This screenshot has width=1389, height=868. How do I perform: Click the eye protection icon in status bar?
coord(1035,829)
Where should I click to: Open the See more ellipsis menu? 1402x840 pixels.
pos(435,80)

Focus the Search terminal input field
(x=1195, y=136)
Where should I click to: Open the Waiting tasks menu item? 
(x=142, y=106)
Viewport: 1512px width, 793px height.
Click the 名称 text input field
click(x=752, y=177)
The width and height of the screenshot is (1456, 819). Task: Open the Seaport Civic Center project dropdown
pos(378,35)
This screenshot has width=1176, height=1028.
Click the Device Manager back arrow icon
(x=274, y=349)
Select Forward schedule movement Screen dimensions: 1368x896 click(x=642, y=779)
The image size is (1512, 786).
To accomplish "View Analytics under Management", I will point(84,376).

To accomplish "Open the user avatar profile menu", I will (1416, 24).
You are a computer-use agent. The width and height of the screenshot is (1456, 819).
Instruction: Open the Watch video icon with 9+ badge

----

→ Task statement
Each of the records should be written out again, exactly as it reads.

→ Problem solution
This screenshot has width=1389, height=868. How do I perform: Click the eye protection icon in status bar?
coord(1035,829)
Where should I click to: Open the See more ellipsis menu? 1402x840 pixels.
pos(435,80)

Focus the Search terminal input field
(x=1195, y=136)
Where should I click to: Open the Waiting tasks menu item? 
(x=142, y=106)
Viewport: 1512px width, 793px height.
Click the 名称 text input field
click(x=752, y=177)
The width and height of the screenshot is (1456, 819). Task: Open the Seaport Civic Center project dropdown
pos(378,35)
This screenshot has width=1176, height=1028.
Click the Device Manager back arrow icon
(x=274, y=349)
Select Forward schedule movement Screen dimensions: 1368x896 click(x=642, y=779)
The image size is (1512, 786).
To accomplish "View Analytics under Management", I will point(84,376).

To accomplish "Open the user avatar profile menu", I will (1416, 24).
You are a computer-use agent. The width and height of the screenshot is (1456, 819).
Instruction: Open the Watch video icon with 9+ badge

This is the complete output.